-- Extracted information follows --

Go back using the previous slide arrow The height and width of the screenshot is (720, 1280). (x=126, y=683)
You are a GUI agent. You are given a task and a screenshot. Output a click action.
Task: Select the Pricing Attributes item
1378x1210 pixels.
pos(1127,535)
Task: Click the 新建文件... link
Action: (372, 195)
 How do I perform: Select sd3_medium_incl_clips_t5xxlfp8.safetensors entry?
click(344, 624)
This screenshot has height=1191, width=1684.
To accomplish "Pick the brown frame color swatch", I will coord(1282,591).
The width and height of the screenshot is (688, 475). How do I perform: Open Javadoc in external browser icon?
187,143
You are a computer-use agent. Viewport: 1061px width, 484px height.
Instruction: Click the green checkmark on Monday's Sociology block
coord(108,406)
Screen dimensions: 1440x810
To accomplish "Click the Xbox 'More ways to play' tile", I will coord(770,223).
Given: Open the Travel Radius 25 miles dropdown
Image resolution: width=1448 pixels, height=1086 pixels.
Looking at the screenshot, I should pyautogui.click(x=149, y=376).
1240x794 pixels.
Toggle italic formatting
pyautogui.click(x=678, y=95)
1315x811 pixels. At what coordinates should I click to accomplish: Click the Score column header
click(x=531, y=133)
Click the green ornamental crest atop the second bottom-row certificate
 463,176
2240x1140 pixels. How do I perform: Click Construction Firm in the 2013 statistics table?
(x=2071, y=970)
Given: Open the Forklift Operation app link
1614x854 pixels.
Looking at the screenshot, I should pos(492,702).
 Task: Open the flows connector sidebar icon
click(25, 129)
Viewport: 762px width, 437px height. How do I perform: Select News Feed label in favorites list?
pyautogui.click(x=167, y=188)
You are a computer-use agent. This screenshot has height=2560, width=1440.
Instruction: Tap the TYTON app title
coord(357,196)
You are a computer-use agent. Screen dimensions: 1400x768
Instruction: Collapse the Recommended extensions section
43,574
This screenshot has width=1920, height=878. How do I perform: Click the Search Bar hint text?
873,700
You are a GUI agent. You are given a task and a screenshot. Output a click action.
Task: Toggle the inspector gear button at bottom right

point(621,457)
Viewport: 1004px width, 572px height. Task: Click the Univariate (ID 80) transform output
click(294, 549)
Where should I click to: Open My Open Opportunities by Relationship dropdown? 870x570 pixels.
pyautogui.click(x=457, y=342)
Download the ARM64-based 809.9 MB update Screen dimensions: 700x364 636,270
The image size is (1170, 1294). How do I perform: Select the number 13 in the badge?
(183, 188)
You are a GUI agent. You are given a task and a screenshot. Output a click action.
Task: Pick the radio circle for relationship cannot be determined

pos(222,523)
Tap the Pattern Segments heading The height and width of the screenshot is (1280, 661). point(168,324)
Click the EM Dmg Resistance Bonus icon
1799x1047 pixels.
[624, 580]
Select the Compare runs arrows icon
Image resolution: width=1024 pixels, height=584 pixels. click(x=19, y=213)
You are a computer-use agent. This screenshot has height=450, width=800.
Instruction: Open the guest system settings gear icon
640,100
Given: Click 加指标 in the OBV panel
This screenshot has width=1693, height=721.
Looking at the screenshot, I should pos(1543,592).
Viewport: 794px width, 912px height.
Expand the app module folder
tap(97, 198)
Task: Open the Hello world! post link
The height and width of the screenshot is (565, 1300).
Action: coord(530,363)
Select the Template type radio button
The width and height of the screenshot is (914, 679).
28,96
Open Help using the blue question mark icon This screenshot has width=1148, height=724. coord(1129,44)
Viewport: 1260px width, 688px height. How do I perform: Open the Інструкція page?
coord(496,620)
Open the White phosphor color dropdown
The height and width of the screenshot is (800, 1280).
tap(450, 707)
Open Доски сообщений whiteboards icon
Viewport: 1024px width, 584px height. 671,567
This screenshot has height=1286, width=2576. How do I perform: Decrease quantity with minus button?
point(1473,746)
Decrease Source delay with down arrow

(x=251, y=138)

-- Extracted information concluded --

Could you reproduce all the records exactly?

Go back using the previous slide arrow The height and width of the screenshot is (720, 1280). (x=126, y=683)
You are a GUI agent. You are given a task and a screenshot. Output a click action.
Task: Select the Pricing Attributes item
1378x1210 pixels.
pos(1127,535)
Task: Click the 新建文件... link
Action: (372, 195)
 How do I perform: Select sd3_medium_incl_clips_t5xxlfp8.safetensors entry?
click(344, 624)
This screenshot has height=1191, width=1684.
To accomplish "Pick the brown frame color swatch", I will coord(1282,591).
The width and height of the screenshot is (688, 475). How do I perform: Open Javadoc in external browser icon?
187,143
You are a computer-use agent. Viewport: 1061px width, 484px height.
Instruction: Click the green checkmark on Monday's Sociology block
coord(108,406)
Screen dimensions: 1440x810
To accomplish "Click the Xbox 'More ways to play' tile", I will coord(770,223).
Given: Open the Travel Radius 25 miles dropdown
Image resolution: width=1448 pixels, height=1086 pixels.
Looking at the screenshot, I should pyautogui.click(x=149, y=376).
1240x794 pixels.
Toggle italic formatting
pyautogui.click(x=678, y=95)
1315x811 pixels. At what coordinates should I click to accomplish: Click the Score column header
click(x=531, y=133)
Click the green ornamental crest atop the second bottom-row certificate
 463,176
2240x1140 pixels. How do I perform: Click Construction Firm in the 2013 statistics table?
(x=2071, y=970)
Given: Open the Forklift Operation app link
1614x854 pixels.
Looking at the screenshot, I should pos(492,702).
 Task: Open the flows connector sidebar icon
click(25, 129)
Viewport: 762px width, 437px height. How do I perform: Select News Feed label in favorites list?
pyautogui.click(x=167, y=188)
You are a computer-use agent. This screenshot has height=2560, width=1440.
Instruction: Tap the TYTON app title
coord(357,196)
You are a computer-use agent. Screen dimensions: 1400x768
Instruction: Collapse the Recommended extensions section
43,574
This screenshot has width=1920, height=878. How do I perform: Click the Search Bar hint text?
873,700
You are a GUI agent. You are given a task and a screenshot. Output a click action.
Task: Toggle the inspector gear button at bottom right

point(621,457)
Viewport: 1004px width, 572px height. Task: Click the Univariate (ID 80) transform output
click(294, 549)
Where should I click to: Open My Open Opportunities by Relationship dropdown? 870x570 pixels.
pyautogui.click(x=457, y=342)
Download the ARM64-based 809.9 MB update Screen dimensions: 700x364 636,270
The image size is (1170, 1294). How do I perform: Select the number 13 in the badge?
(183, 188)
You are a GUI agent. You are given a task and a screenshot. Output a click action.
Task: Pick the radio circle for relationship cannot be determined

pos(222,523)
Tap the Pattern Segments heading The height and width of the screenshot is (1280, 661). point(168,324)
Click the EM Dmg Resistance Bonus icon
1799x1047 pixels.
[624, 580]
Select the Compare runs arrows icon
Image resolution: width=1024 pixels, height=584 pixels. click(x=19, y=213)
You are a computer-use agent. This screenshot has height=450, width=800.
Instruction: Open the guest system settings gear icon
640,100
Given: Click 加指标 in the OBV panel
This screenshot has width=1693, height=721.
Looking at the screenshot, I should pos(1543,592).
Viewport: 794px width, 912px height.
Expand the app module folder
tap(97, 198)
Task: Open the Hello world! post link
The height and width of the screenshot is (565, 1300).
Action: coord(530,363)
Select the Template type radio button
The width and height of the screenshot is (914, 679).
28,96
Open Help using the blue question mark icon This screenshot has width=1148, height=724. coord(1129,44)
Viewport: 1260px width, 688px height. How do I perform: Open the Інструкція page?
coord(496,620)
Open the White phosphor color dropdown
The height and width of the screenshot is (800, 1280).
tap(450, 707)
Open Доски сообщений whiteboards icon
Viewport: 1024px width, 584px height. 671,567
This screenshot has height=1286, width=2576. How do I perform: Decrease quantity with minus button?
point(1473,746)
Decrease Source delay with down arrow

(x=251, y=138)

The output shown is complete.